- Brief
Please give the lines of the listing below, from the line with "Given: Refresh the Scheduled events panel" up to and including the line with "tap(16, 19)", as a JSON list of strings, one per line, with blank lines omitted. Leave out the pictures.

* Start *

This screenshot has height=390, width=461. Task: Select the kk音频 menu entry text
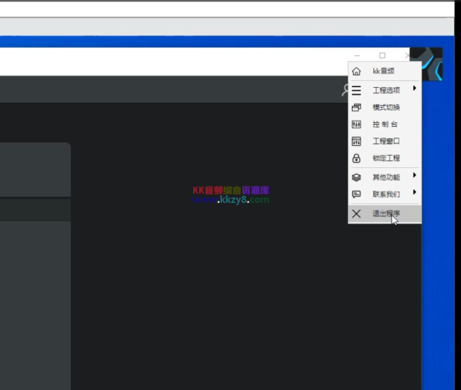[x=383, y=72]
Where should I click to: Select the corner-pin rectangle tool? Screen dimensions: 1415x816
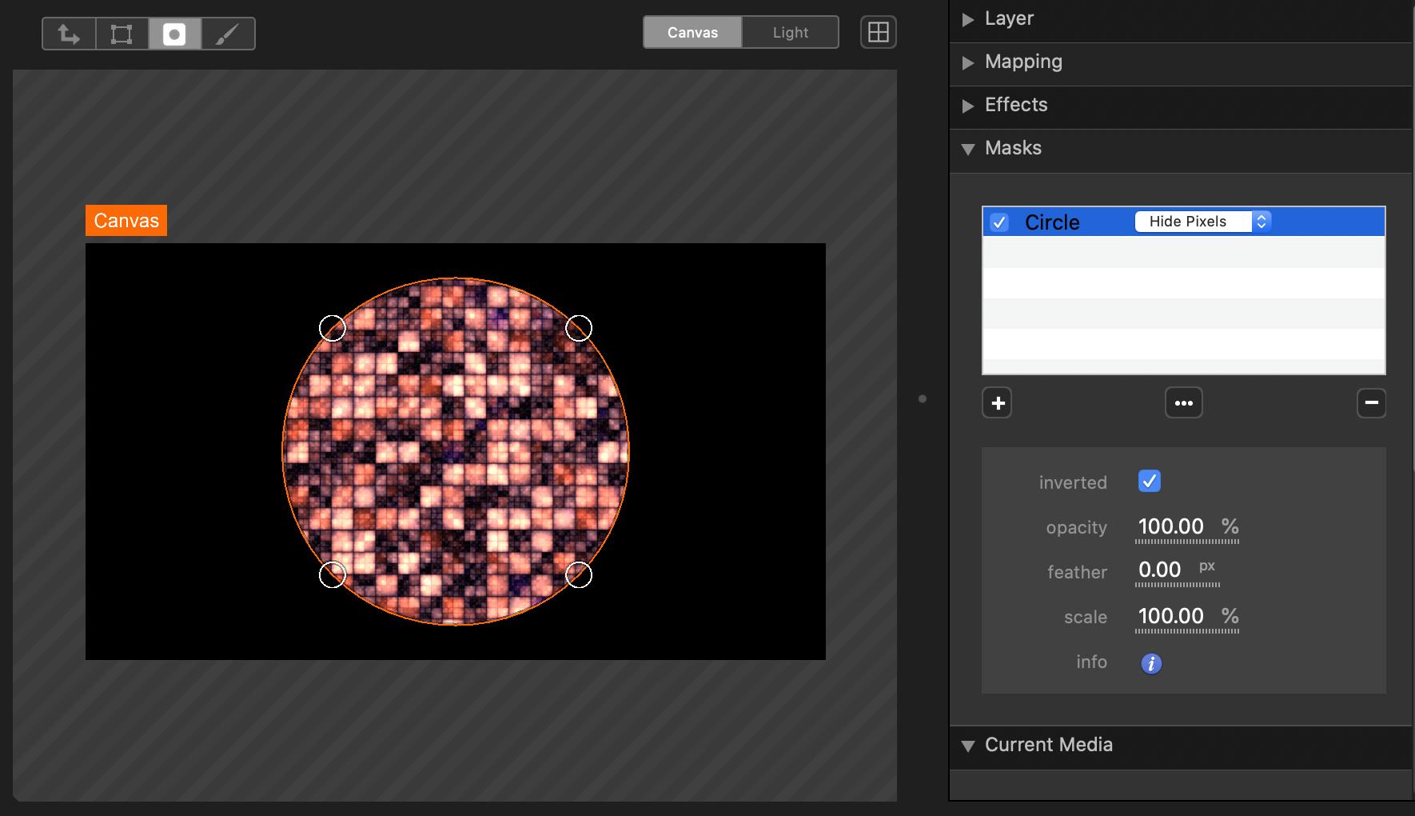[122, 34]
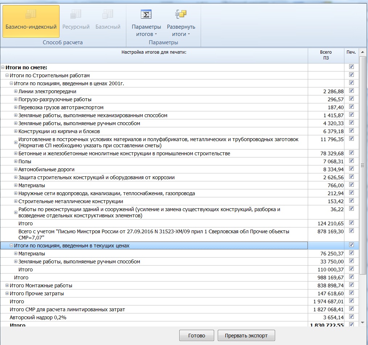Select row Итоги по позициям, введенным в текущих ценах
368x345 pixels.
point(72,246)
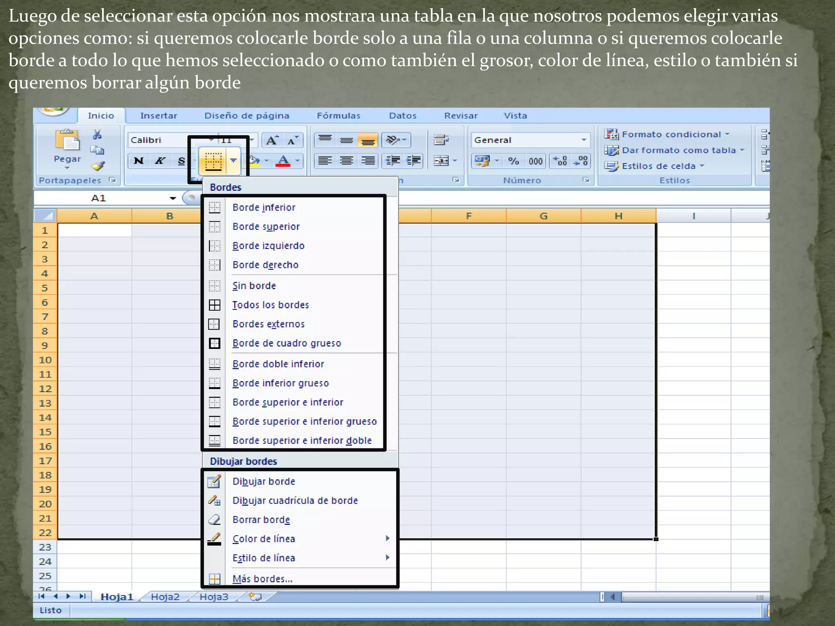Screen dimensions: 835x626
Task: Open the Hoja2 sheet tab
Action: tap(165, 597)
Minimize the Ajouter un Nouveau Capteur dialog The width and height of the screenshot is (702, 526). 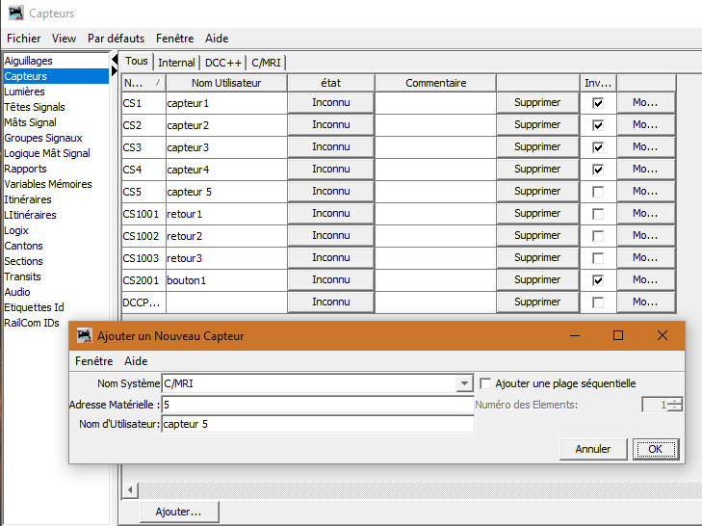point(574,335)
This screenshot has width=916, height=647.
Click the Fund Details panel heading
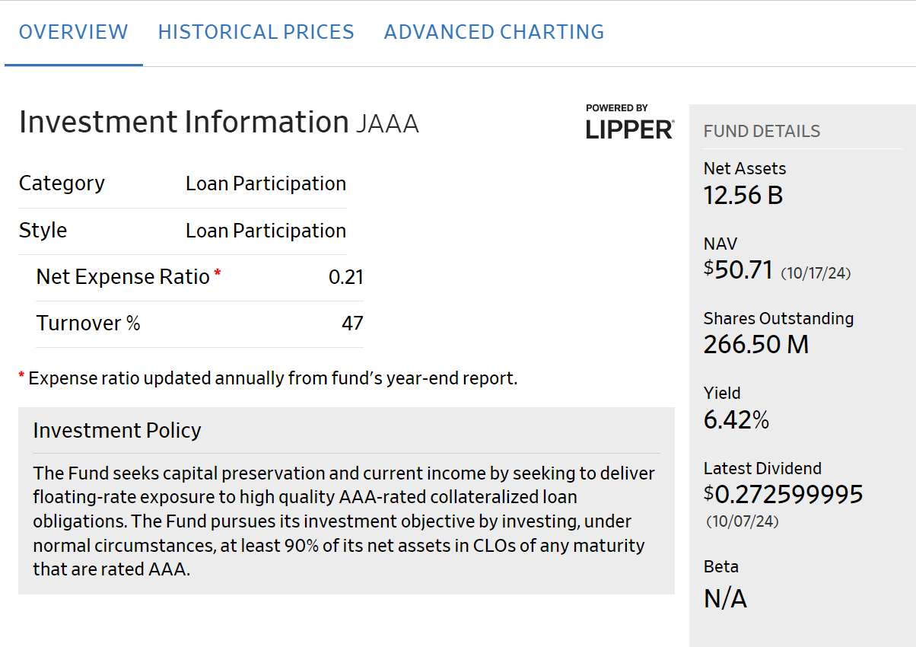click(762, 131)
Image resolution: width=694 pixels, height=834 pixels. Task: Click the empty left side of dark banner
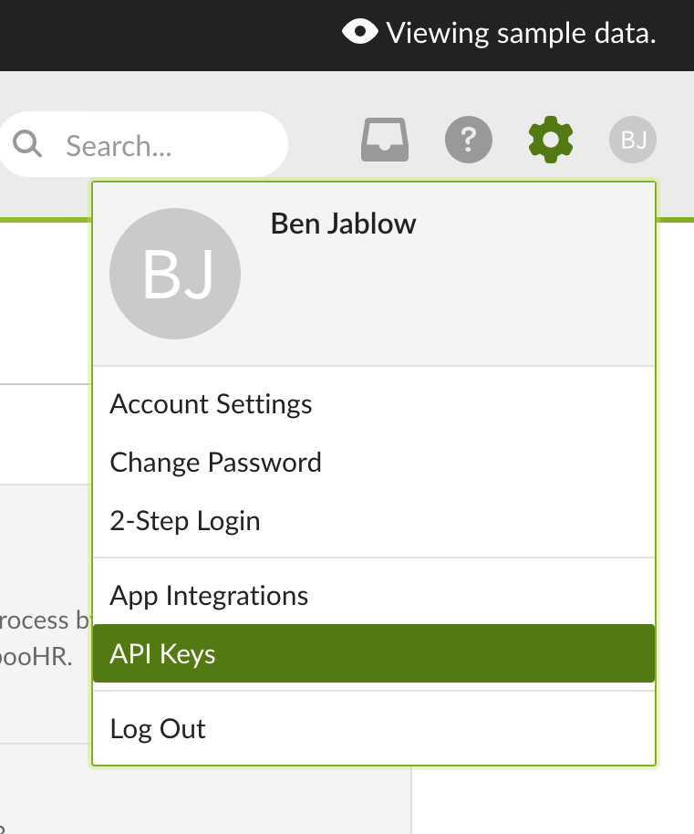coord(137,35)
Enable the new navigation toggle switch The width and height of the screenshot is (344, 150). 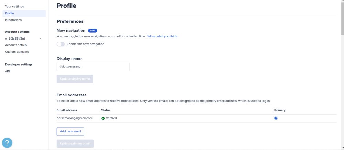click(61, 44)
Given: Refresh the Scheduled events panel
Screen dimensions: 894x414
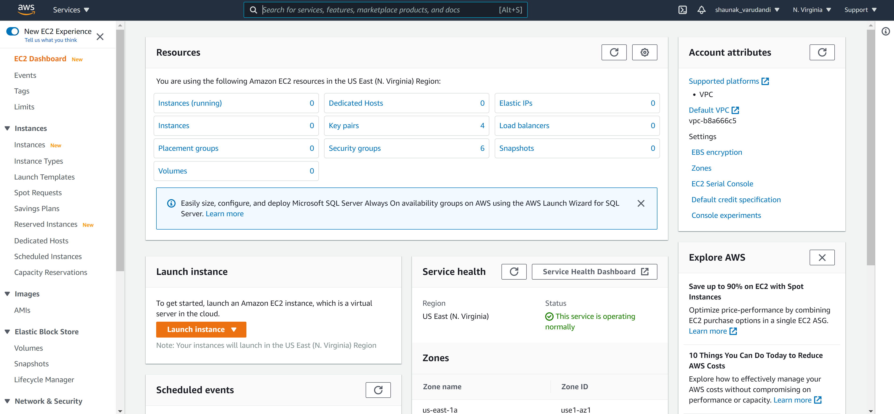Looking at the screenshot, I should (x=378, y=390).

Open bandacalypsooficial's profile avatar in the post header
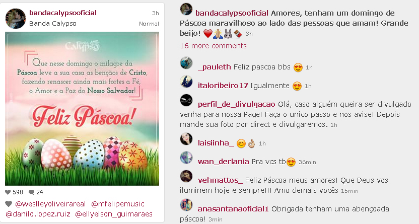tap(16, 19)
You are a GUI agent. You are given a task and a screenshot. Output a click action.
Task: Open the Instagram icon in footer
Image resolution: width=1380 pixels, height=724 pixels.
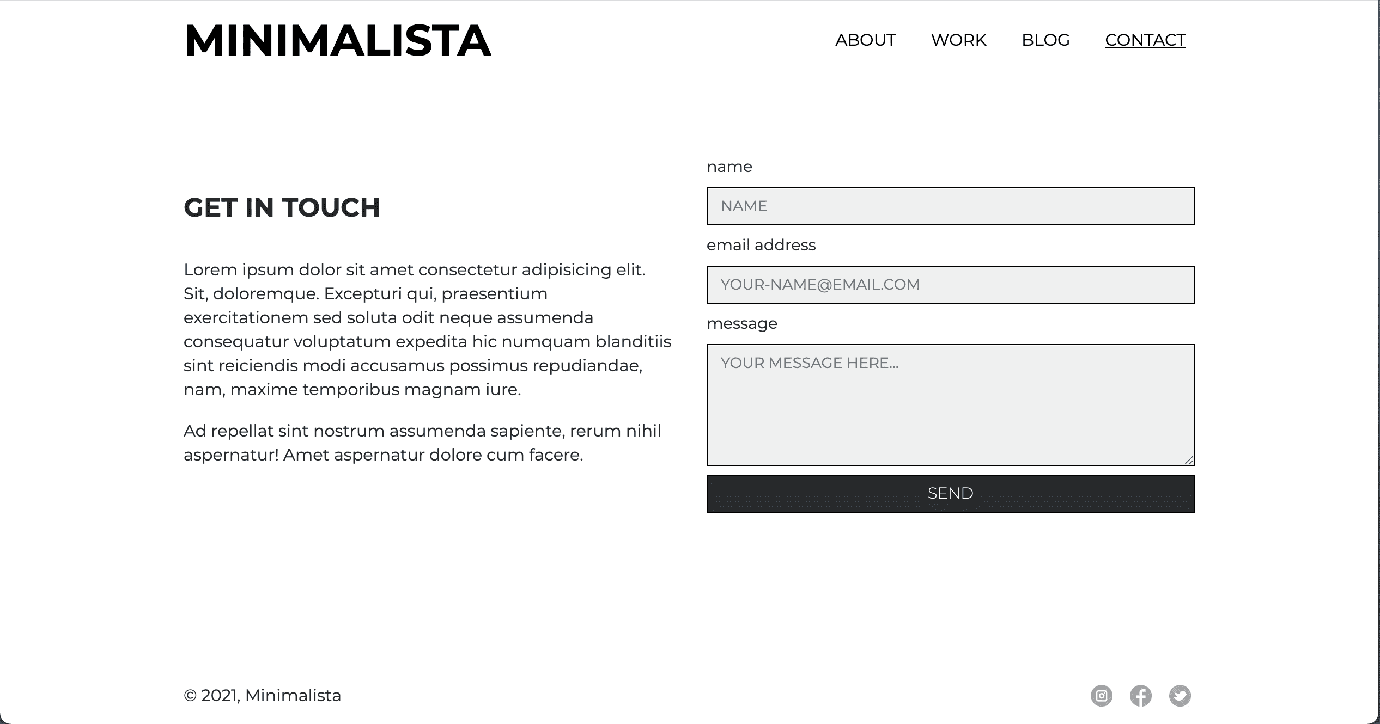point(1101,696)
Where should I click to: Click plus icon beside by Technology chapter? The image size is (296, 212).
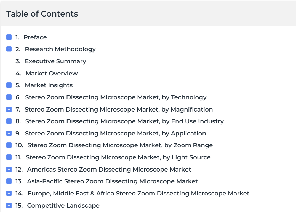(x=9, y=97)
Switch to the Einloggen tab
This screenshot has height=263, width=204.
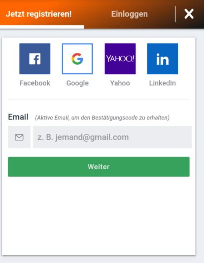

* End *

- Reply to the exercise
[
  "Given: Refresh the Scheduled events panel",
  "Screen dimensions: 894x414",
  "Looking at the screenshot, I should (x=378, y=390).",
  "Open bandacalypsooficial's profile avatar in the post header",
  "tap(16, 19)"
]